Вечером, за ужином, никто не проронил ни слова.
Как зеленые тучи, ходят вершины ветел, растущих ко обеим берегам речушки, что протекает по Рындинке.
Вениамин постучался в окно крайнего дома. Скрипучим голосом спросила его старуха:
– Кто там?
– Подайте попить.
– Чего тебе: квасу или водички? Квас три раза уж «женат».
– Водички.
Старушка подала питье в ковше, с дырой, заткнутой зеленой тряпочкой. Веня выплеснул в сторону несколько капель, – иначе проглотишь вредную «голову воды». Вода была теплая и попахивала деревянным ведром.
– Спасибо… Эти вороны не надоели вам? – кивнул парень на ветлы, на которых было несчетное множество грачиных гнезд. В воздухе плыл громкий птичий переполох.
– Мы привыкли, милок. Осенью улетят – нам скучно будет…
Вениамин кивнул ей и бодро зашагал, сам еще не зная куда.

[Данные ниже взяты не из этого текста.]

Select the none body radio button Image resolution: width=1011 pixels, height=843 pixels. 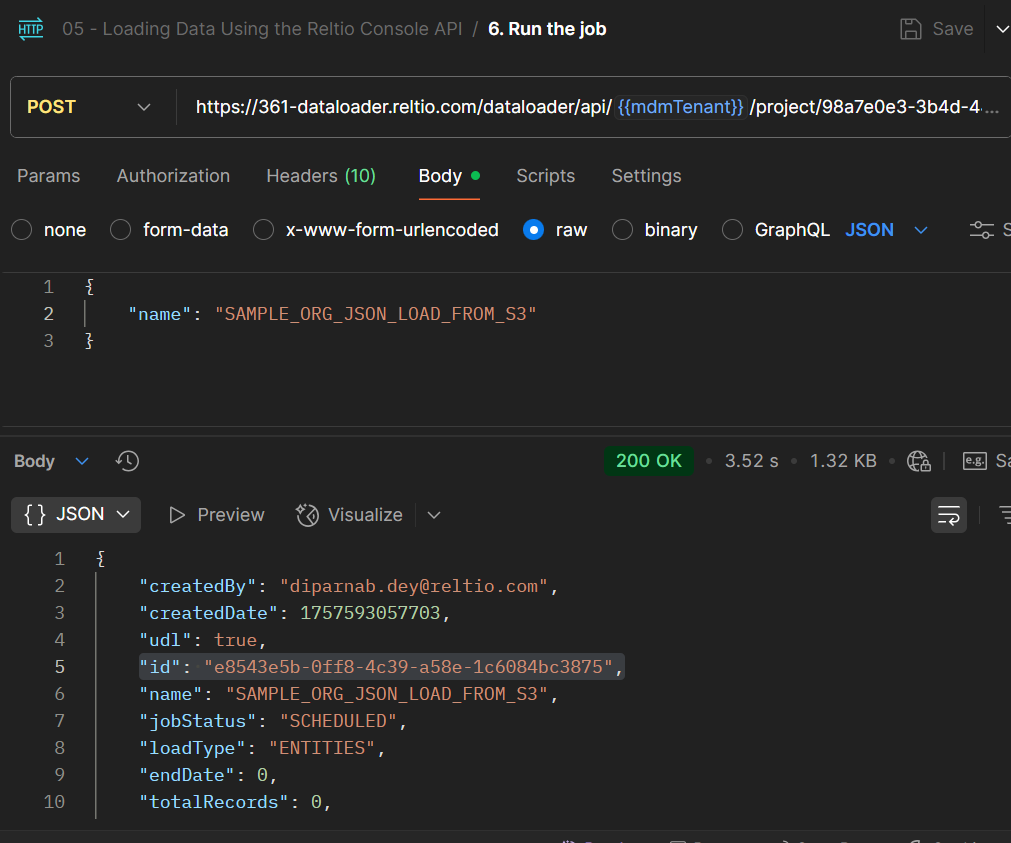coord(22,230)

На краю села Турдакова увидел, как лавочник селедкой по губам бил мужика в красных портках.
В селе Старом Ардатове заночевал, а утром направился в город Ардатов. По левую сторону дороги шумела дубовая роща, по правую – колыхалась нива, над которой дрожало марево. Кузнечики стрекотали с надоедливым однообразием, и Вениамину казалось, что они своими тонкими и пронзительными голосками щиплют сердце. Холмистое поле было похоже на большое кладбище. На обочине иногда встречались брошенный лапоть или чекушка от телеги. Наконец издалека увидел перила моста. Конечно, речка Алатырь!.. Напиться можно…
Вот и уездный город Ардатов. Одноэтажные домишки, по сторонам широкой мостовой – потерянные подковы, будто черные изогнувшиеся змеи.

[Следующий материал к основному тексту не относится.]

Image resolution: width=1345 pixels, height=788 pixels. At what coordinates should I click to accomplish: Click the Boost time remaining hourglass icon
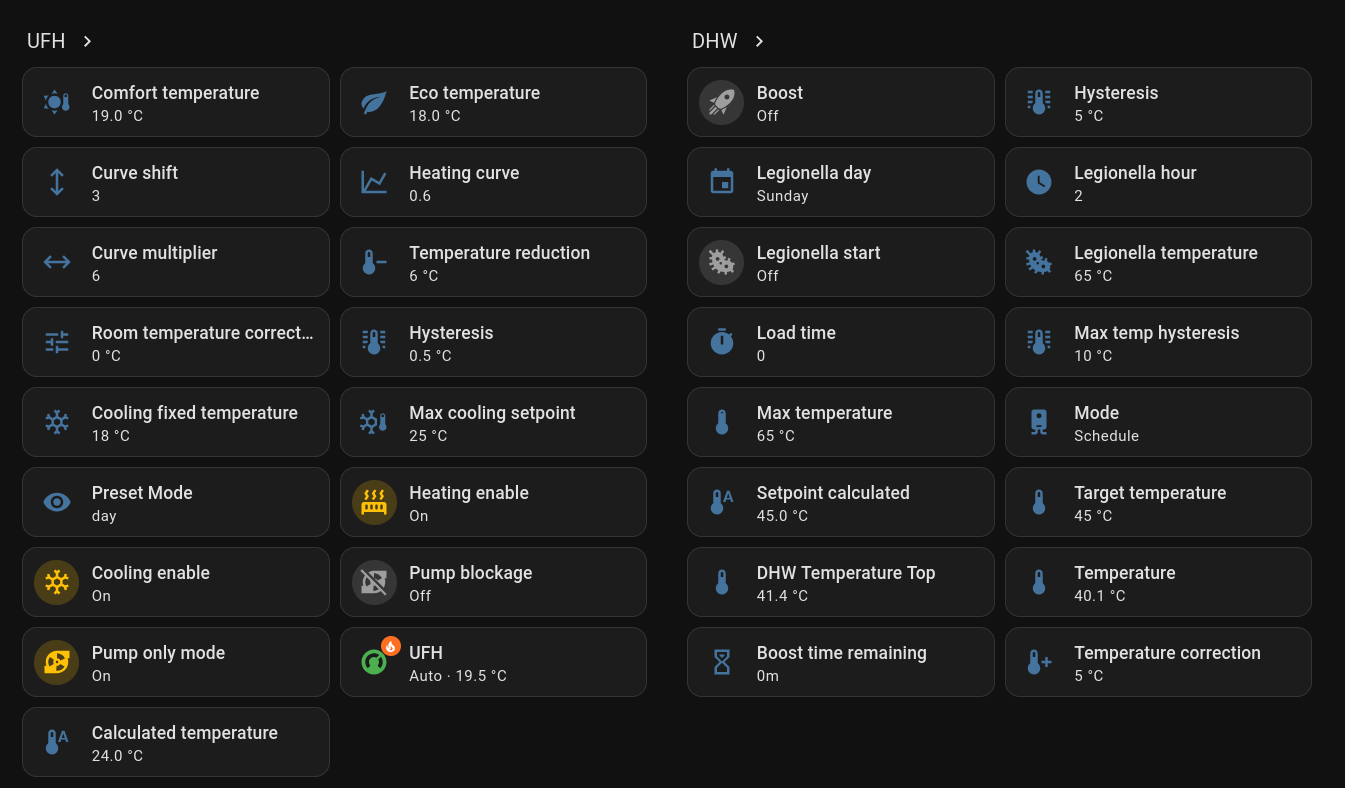(721, 662)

Пошел мелкий дождик. Вениамин вмиг промок – на нем была лишь холщовая рубашка. Поискал взглядом, где бы спрятаться, и увидел крыльцо с навесом, над которым синела вывеска:
ТОРГОВЛЯ МЯСОМЪ
Вениамин обшарил карманы. В одном из них нащупал шелковый кисет, вышитый и подаренный Таней, на дне которого немного махорки, в коробке около пяти спичек и пачечка курительной бумаги. Но ни копейки денег.
Из магазина вышел старик с седой, похожей на телячий хвост, бородой. Увидел парня и мягко сказал:
– Молодой человек, помоги мне.
– Чем?
– Да вот мясца купил я – самому не донести до дому. Дышится тяжело. Пособи-ка.
– Я могу, – кивнул Вениамин.
«Мясцо» было в мешке, измазанном засохшей кровью, и весило три пуда. Парень вихлялся, таща эту ношу. Нестерпимо сосало под ложечкой. Прошли через городской базар. Дошли до большого белокаменного двухэтажного дома с мезонином. Нижний этаж был отведен под магазин, над дверью которого висела красивая вывеска:
МОСКАТЕЛЬНЫЕ ТОВАРЫ Л. БУГРОВЪ
– Бугров – это я, – сказал старик. – Зовут меня Леонтий Поликарпыч. Купец я. Первая гильдия, понял?
Крыльцо было широкое, белокаменное.
Через двор вошли на кухню. Хозяин усадил помощника на кованый сундук и расспросил, кто он, откуда и куда идет. А Веня рассказал ему все без утайки.
– Паспорт у тебя имеется? Нет? Ну, это дело поправимое. Можно затребовать из волостного управления… Мне еще один работник нужен.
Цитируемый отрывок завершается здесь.